As far as the foreign and local mainstream media is concerned the visit by Merkel is being hailed as a diplomatic triumph for Greek PM, Antonis Samaras and proof that Germany is determined to keep Greece within the Eurozone. On the internet and in the streets and cafes the arrival of the German leader has provoked a reaction of anger and dismay, being viewed as an arrogant act of provocation at a time when the nation's poorest are being hammered by an public service cuts and tax hikes during an economic downturn unprecedented in modern Greek history. 

Last week's policing fiasco when demonstrating shipyard workers stormed the grounds of the ministry of defence unopposed means the law enforcement authorities and the government will be determined to show that they are in charge of the situation on the streets.

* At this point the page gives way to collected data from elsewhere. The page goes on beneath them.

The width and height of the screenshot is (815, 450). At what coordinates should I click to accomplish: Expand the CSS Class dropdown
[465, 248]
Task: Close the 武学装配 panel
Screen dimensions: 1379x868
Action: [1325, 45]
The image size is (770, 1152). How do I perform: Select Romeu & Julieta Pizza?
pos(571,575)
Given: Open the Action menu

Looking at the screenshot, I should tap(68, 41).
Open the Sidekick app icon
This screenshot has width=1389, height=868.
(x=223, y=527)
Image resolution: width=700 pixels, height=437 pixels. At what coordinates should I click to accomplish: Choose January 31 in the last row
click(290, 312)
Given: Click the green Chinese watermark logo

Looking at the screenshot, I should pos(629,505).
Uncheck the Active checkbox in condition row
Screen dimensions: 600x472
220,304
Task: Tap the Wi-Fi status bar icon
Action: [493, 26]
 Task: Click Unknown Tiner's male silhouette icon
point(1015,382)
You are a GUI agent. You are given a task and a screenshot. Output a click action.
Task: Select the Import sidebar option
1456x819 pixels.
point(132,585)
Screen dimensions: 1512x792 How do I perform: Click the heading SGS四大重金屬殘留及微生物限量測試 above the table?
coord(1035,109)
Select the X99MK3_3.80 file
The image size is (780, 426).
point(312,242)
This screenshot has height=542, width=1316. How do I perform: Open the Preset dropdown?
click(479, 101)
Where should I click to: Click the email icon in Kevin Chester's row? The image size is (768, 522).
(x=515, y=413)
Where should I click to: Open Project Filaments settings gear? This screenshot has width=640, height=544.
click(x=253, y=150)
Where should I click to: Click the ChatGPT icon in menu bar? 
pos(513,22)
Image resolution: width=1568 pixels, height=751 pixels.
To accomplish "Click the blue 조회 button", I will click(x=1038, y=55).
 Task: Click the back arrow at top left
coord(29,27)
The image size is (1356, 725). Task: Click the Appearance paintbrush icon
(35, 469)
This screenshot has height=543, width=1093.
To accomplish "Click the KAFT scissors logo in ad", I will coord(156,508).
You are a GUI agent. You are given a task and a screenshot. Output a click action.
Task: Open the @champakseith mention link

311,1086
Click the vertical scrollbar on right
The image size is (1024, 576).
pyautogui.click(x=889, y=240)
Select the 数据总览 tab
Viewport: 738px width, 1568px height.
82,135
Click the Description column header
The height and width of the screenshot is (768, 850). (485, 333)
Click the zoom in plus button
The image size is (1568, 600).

In operational terms that means the gloves will be off and a repeat of the violent clashes that marked the mass Indignant rallies last year is a distinct possibility.  


For photographers covering the events tomorrow this list of tips may prove useful.

If you feel you can help out financially (every bit helps, believe me) you can contribute via Paypal using cpwefl2003@hotmail.com

*UPDATE Greek trade unions have announced that the government has banned assembles in Syntagma Square and told them to choose another spot.

Thursday, October 04, 2012

Protesting Greek firefighters - Thessaloniki, Greece

With Greece's creditors demanding still more cuts in public spending in return for the next installment of bailout money, more and more public sector workers are protesting over cuts in wages which are dragging more and more more of those in employment into poverty.

Even while incomes shrink and unemployment grows Greece still remains one of the most expensive countries in the EU for everyday goods and services according to Eurostat.

Wednesday, October 03, 2012

RISE UP - Fight austerity now, while you still can.

Greek trade unionists protesting latest austerity measures

Greek trade unionists in the northern port city of Thessaloniki demonstrated against the latest round of austerity measures which are close to being finalised as Athens seeks to fulfill the conditions for the next tranche of bailout cash.

Measures include yet more tax hikes, pension cuts, privatisations and job cuts in civil service positions as well as wage cuts in the private sector.

Whilst Greeks struggle with the sixth consecutive year of economic contraction, prices of basic goods such as milk and meat remain among the highest in the EU, a legacy of the previous governments' unwillingness to tackle the cartels and monopolies that set prices throughout much of the economy.

Monday, October 01, 2012

The Genti Koule downhill urban race - Thessaloniki, Greece

Taking as its starting point the once notorious Genti Koule former prison, 160 cyclists competed in this year's Downhill Runaway event, each aiming to negotiate a course that took them from Thessaloniki's highest point to the the centre of the Greece's second largest city.

The course which included ramps that dropped sharply from the city's medieval walls provided a stiff challenge for participants and led to some crashes, luckily none serious.